#### [PROBLEM TO WORK ON]
The answer must be an exact transcription of the lines below from the first through the one containing "The image size is (1017, 495).", with the pictures left out; please add nothing else.
Start of MATERIAL SHOWN
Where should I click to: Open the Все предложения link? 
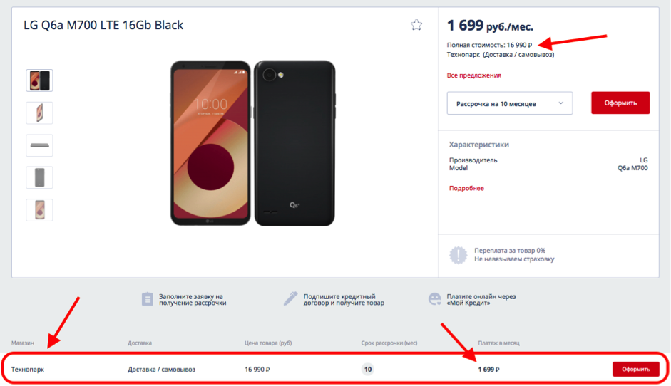[x=473, y=75]
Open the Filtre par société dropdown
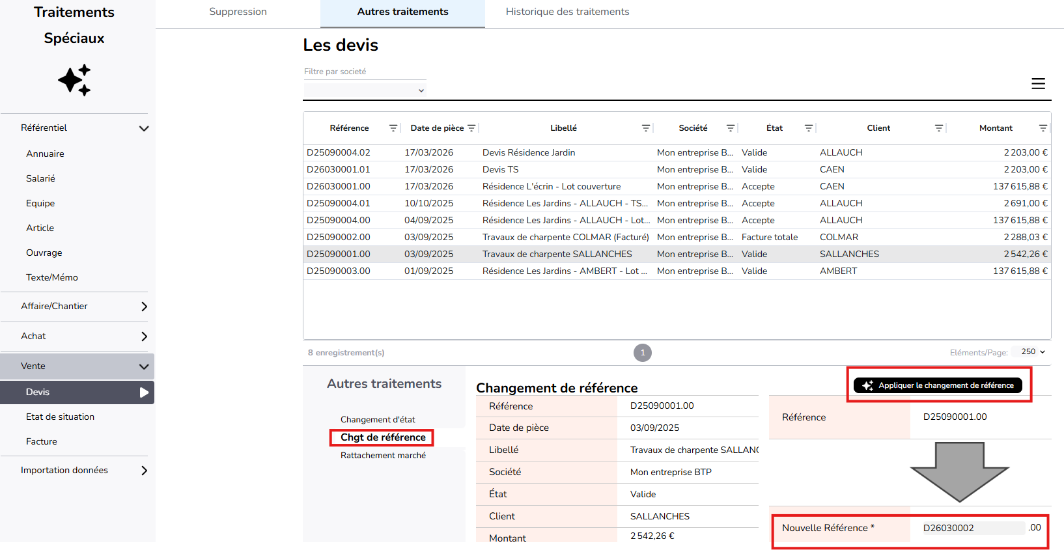Screen dimensions: 1064x550 pos(365,90)
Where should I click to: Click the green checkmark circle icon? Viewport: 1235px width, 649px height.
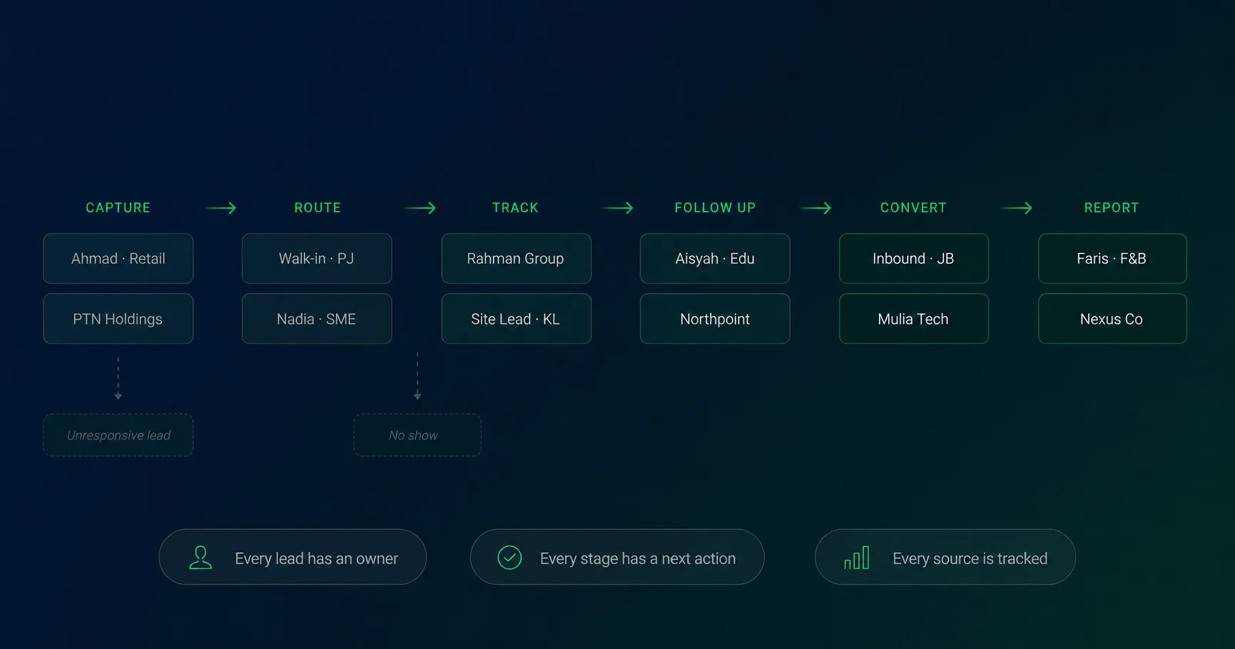coord(509,558)
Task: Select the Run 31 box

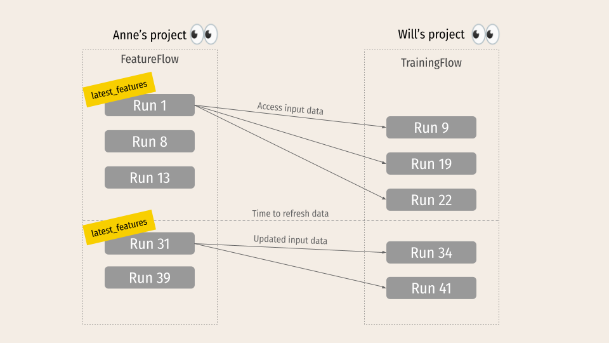Action: pos(150,243)
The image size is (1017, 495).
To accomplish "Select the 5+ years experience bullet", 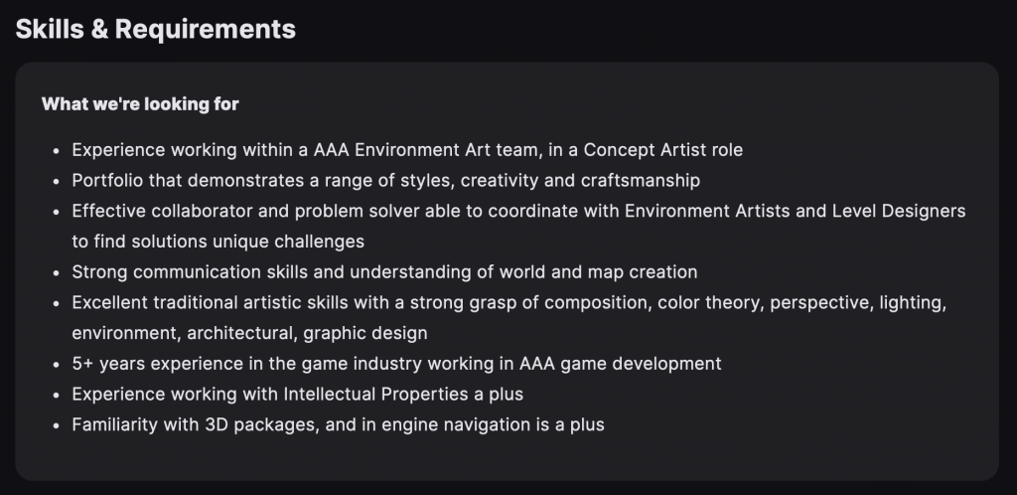I will point(396,364).
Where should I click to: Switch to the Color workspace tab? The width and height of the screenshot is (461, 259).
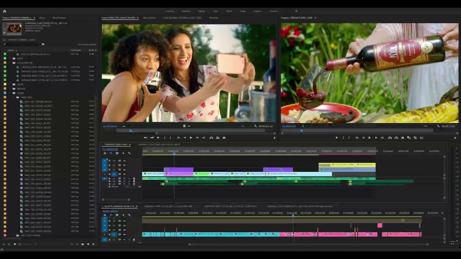[215, 11]
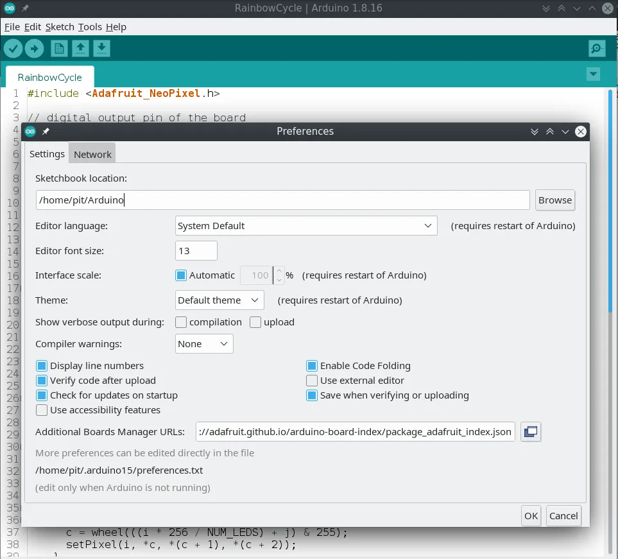Save the sketch using the toolbar icon
618x559 pixels.
click(101, 48)
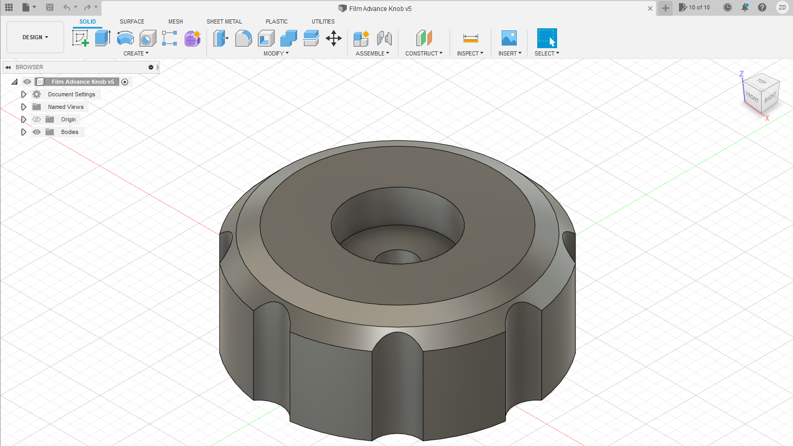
End of MATERIAL SHOWN
#### [REPLY]
Where should I click to: Open the Все предложения link? 
[x=473, y=75]
Open the Filtre par société dropdown
Screen dimensions: 1064x550 pos(365,90)
Where should I click to: Click the green checkmark circle icon? Viewport: 1235px width, 649px height.
coord(509,558)
Task: Select the Run 31 box

Action: pos(150,243)
The image size is (1017, 495).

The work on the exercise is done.